Non assume, pertanto, alcuna rilevanza che il mediatore non risulti iscritto nella sezione D) – cd “Sezione in servizi vari” del ruolo di cui al D.M. n. 452 del 1992, art. 3, considerato che, secondo il consolidato orientamento della stessa Corte, l’art. 73 del d.lgs. 59 del 2010 ha soppresso il ruolo dei mediatori, previsto dall’art. 2 della legge 3 febbraio 1989, n. 39, ma non ha abrogato la L. 39 del 1989.
L’attività del mediatore deve essere, perciò, remunerata anche quando le parti diano all’affare una forma giuridica diversa da quella per cui il mediatore abbia prestato la propria opera, come pure è consentito che le parti sostituiscano altri a se stessi nella stipulazione del contratto, senza pregiudizio per i diritti del mediatore (Cass. 4734/1987; Cass. 8676/2009; Cass. 21836/2010; Cass. 11127/2022).

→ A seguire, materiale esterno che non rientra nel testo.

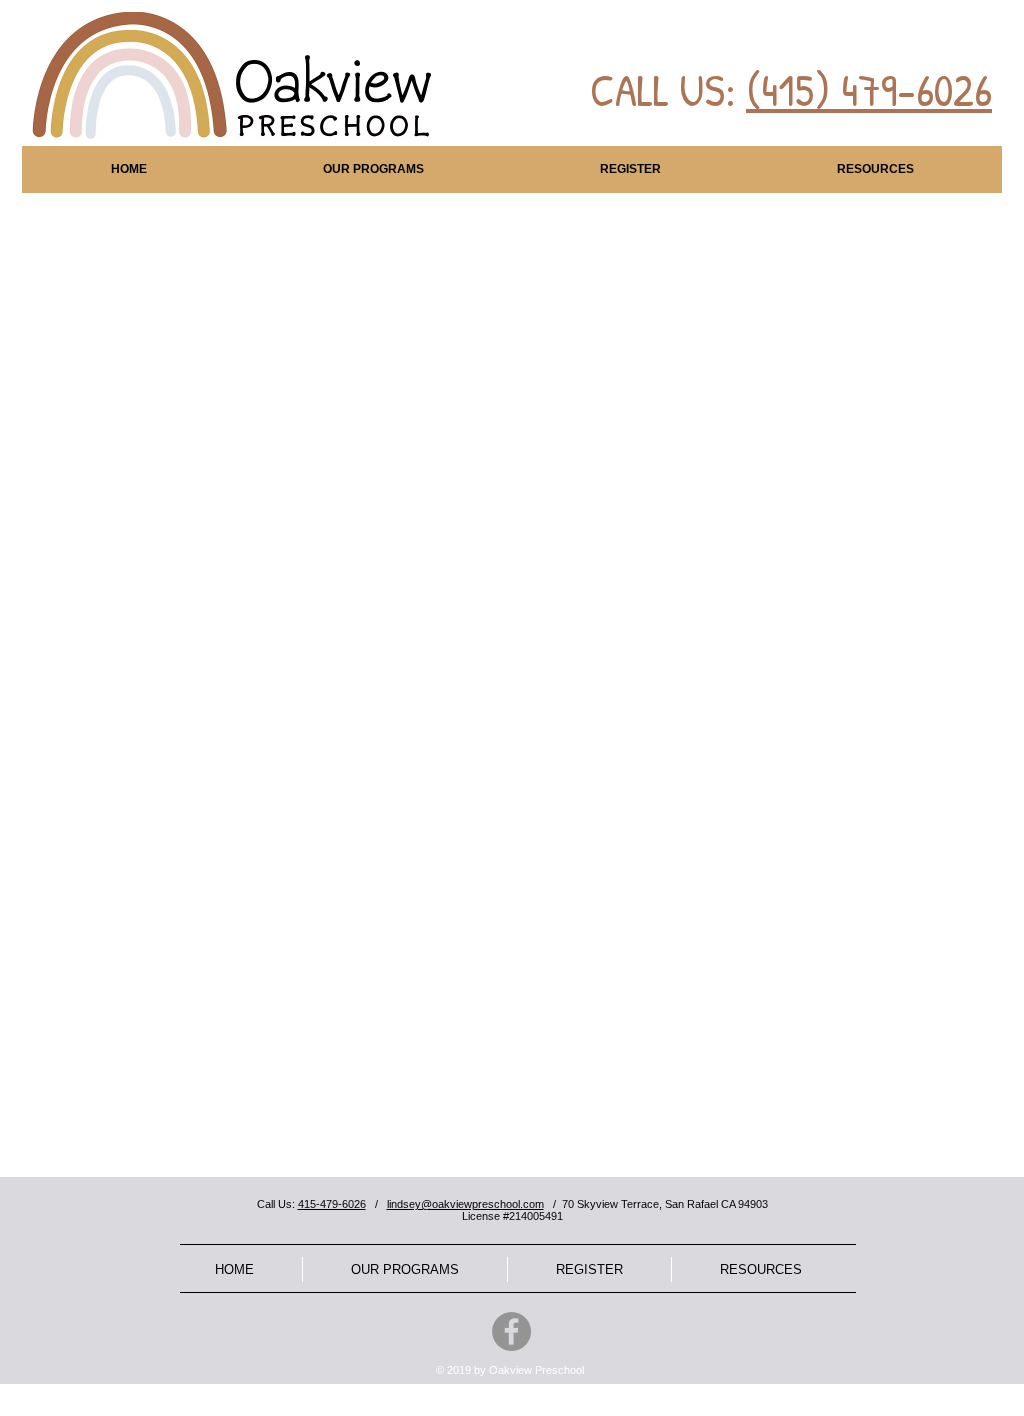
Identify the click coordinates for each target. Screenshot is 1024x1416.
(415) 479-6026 (869, 89)
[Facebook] (511, 1331)
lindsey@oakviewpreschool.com (465, 1204)
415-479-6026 (332, 1204)
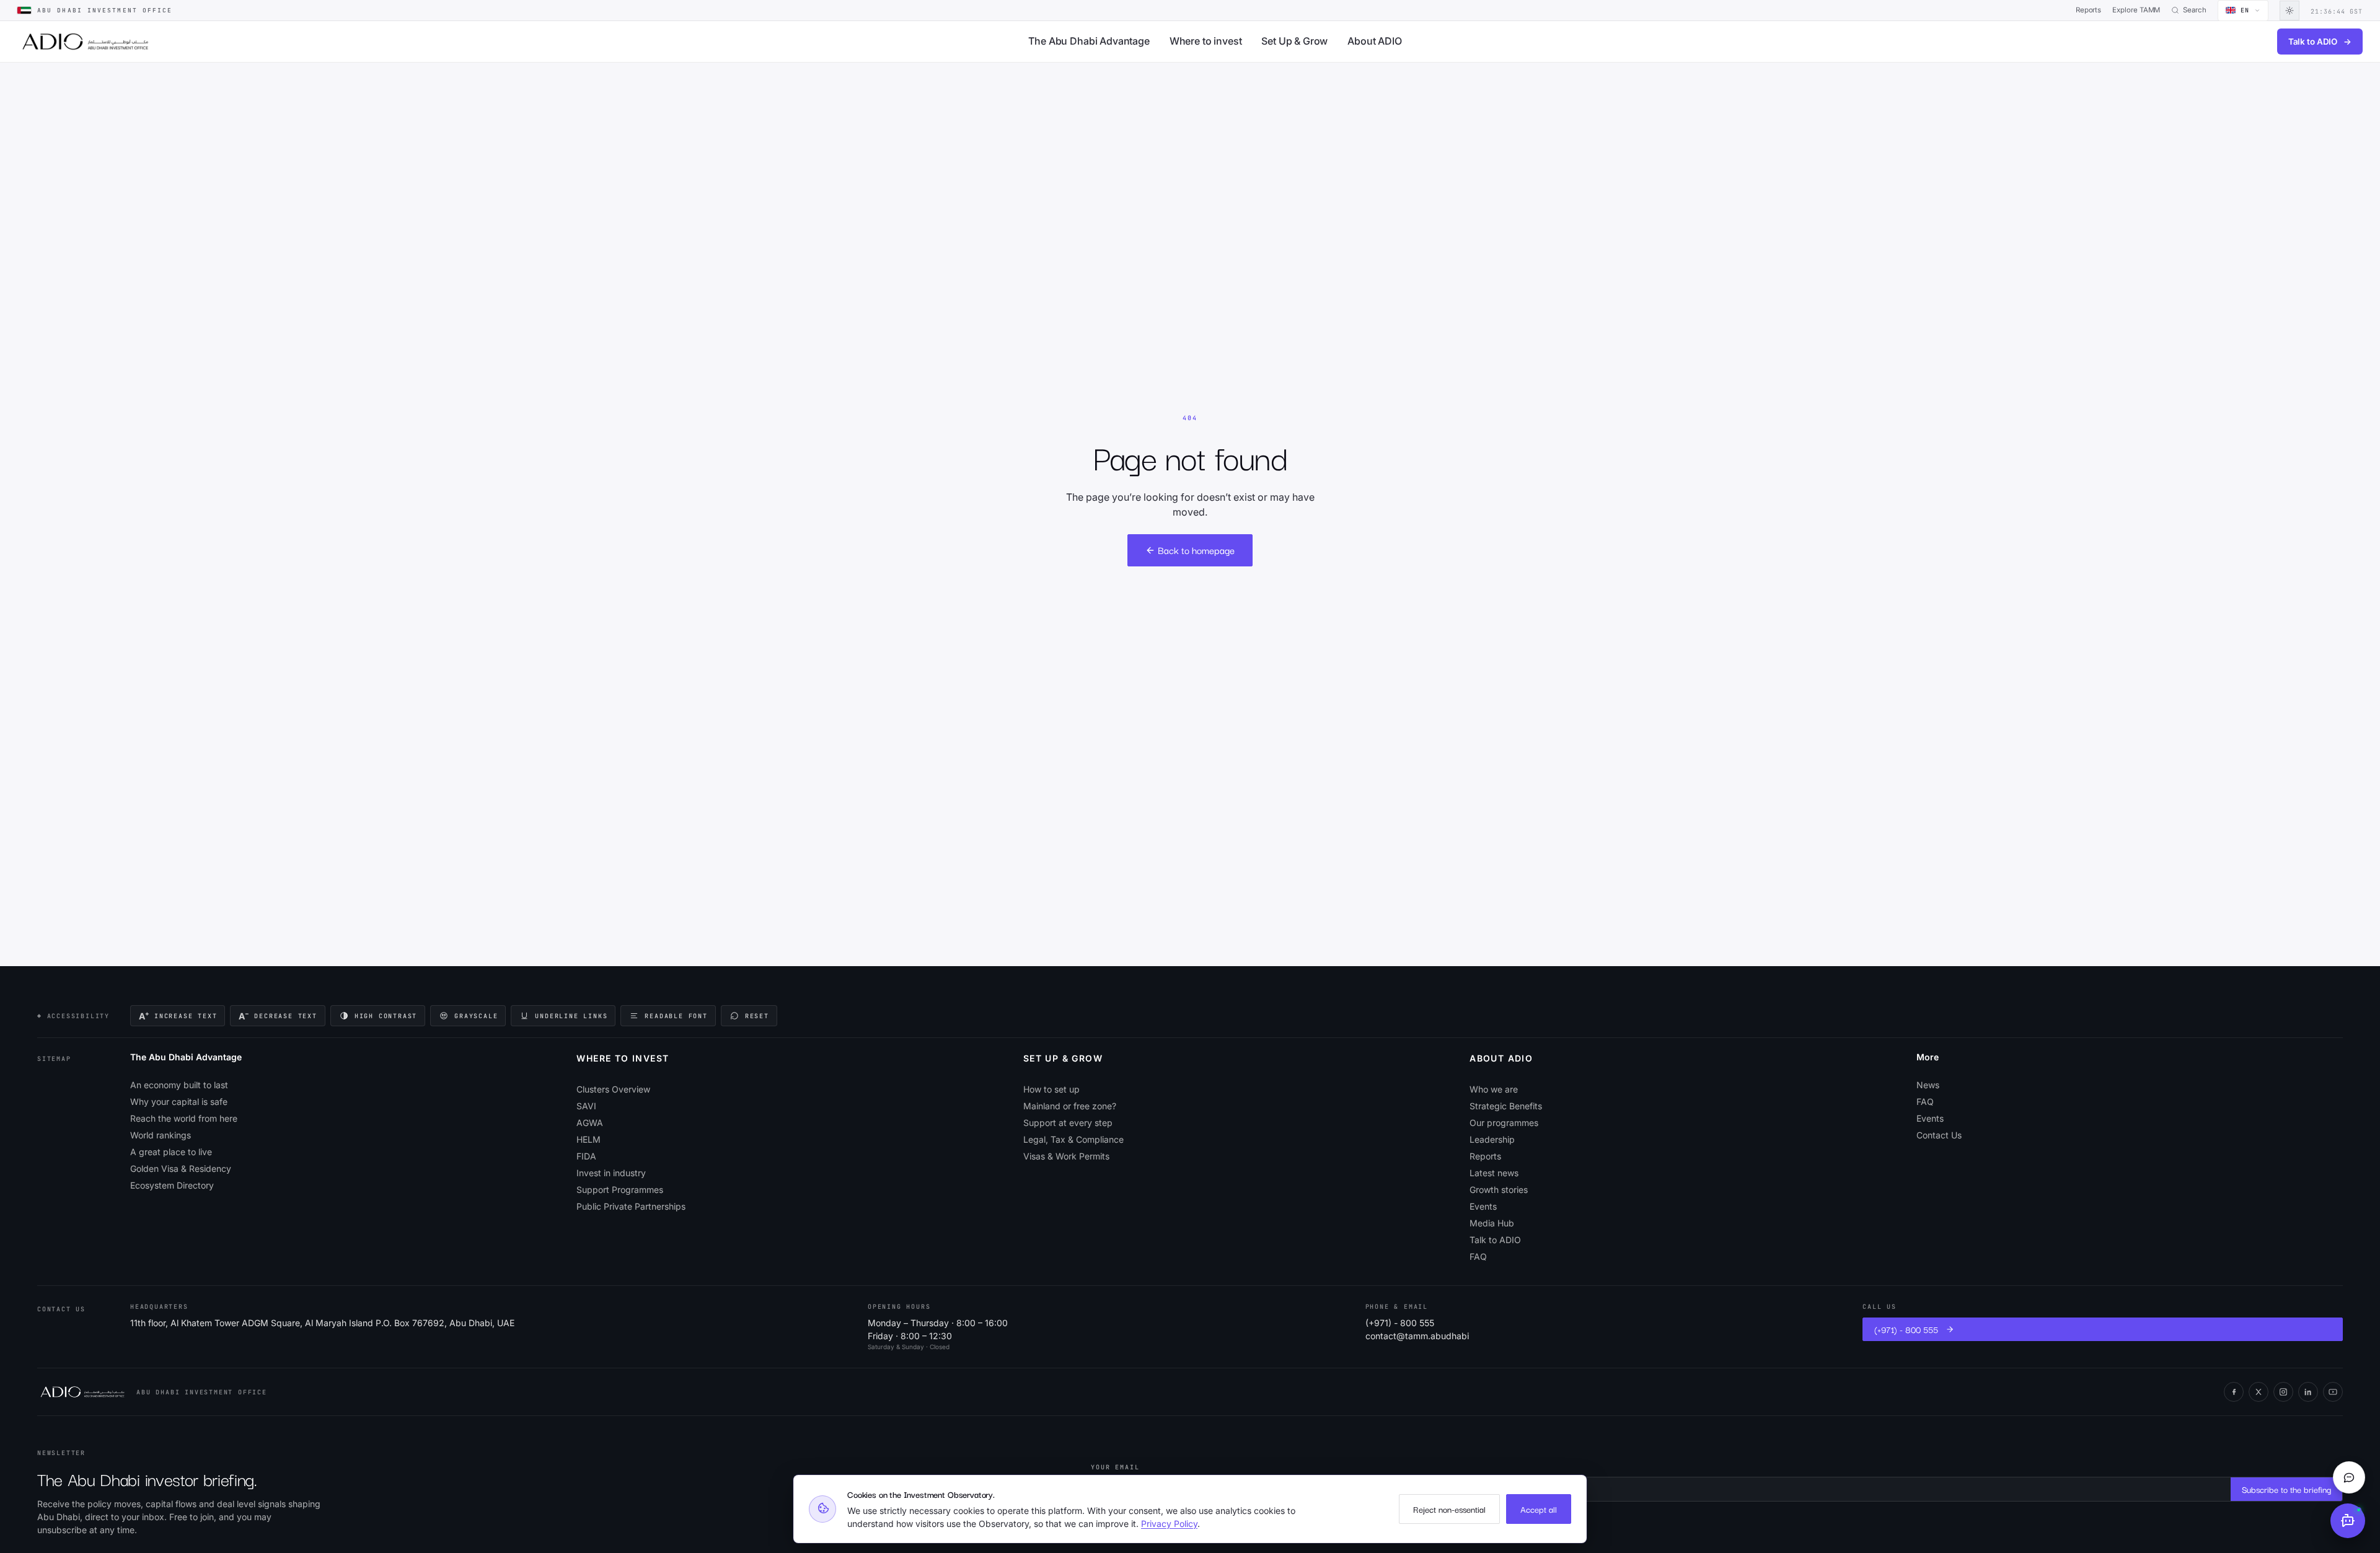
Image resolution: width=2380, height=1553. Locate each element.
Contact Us (1939, 1135)
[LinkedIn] (2308, 1392)
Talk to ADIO (2319, 41)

Secondo la Suprema Corte, la nozione di “affare” va intesa come operazione di natura economica, suscettibile di conseguenze giuridiche, che abiliti ciascuna di esse ad agire per l’esecuzione del negozio, per la risoluzione o per il risarcimento del danno derivante dal mancato conseguimento del risultato utile del negozio programmato (Cass. 28879/2022; Cass. 30083/2019; Cass. 24445/2011; Cass. 4381/2010; Cass. 22000/2007; Cass. 2277/1984; Cass. 2030/1977). L’affare deve – dunque – intendersi in senso generico ed empirico, anche ove si articoli in una concatenazione di più atti strumentali, purché diretti nel loro complesso a realizzare un unico interesse economico (Cass. 11467/2001).
Tale principio è il corollario della formulazione adottata dal legislatore: la norma assume come parametro per il sorgere del diritto alla provvigione non le categorie giuridiche del contratto o del negozio giuridico, ma la nozione giuridico-economica di “conclusione dell’affare” (cfr. testualmente, Cass. 4381/2012).
In sostanza, il pagamento della provvigione compete alla società conferente l’incarico di mediazione anche qualora lo stesso sia finalizzato al trasferimento a terzi di uno o più immobili di proprietà della società, mentre poi la vendita sia conclusa mediante la cessione delle quote sociali – non da parte della società, ma da parte dei soci –, sussistendo l’originaria identità dell’operazione dal punto di vista soggettivo, ossia una correlazione e continuità tra il soggetto che aveva partecipato alle trattative e coloro che ne avevano preso il posto in sede di stipulazione negoziale (Cass. 4494/1978; Cass. 4734/1987; Cass. 11467/2001; Cass. 20549/2004; Cass. 4381/2012).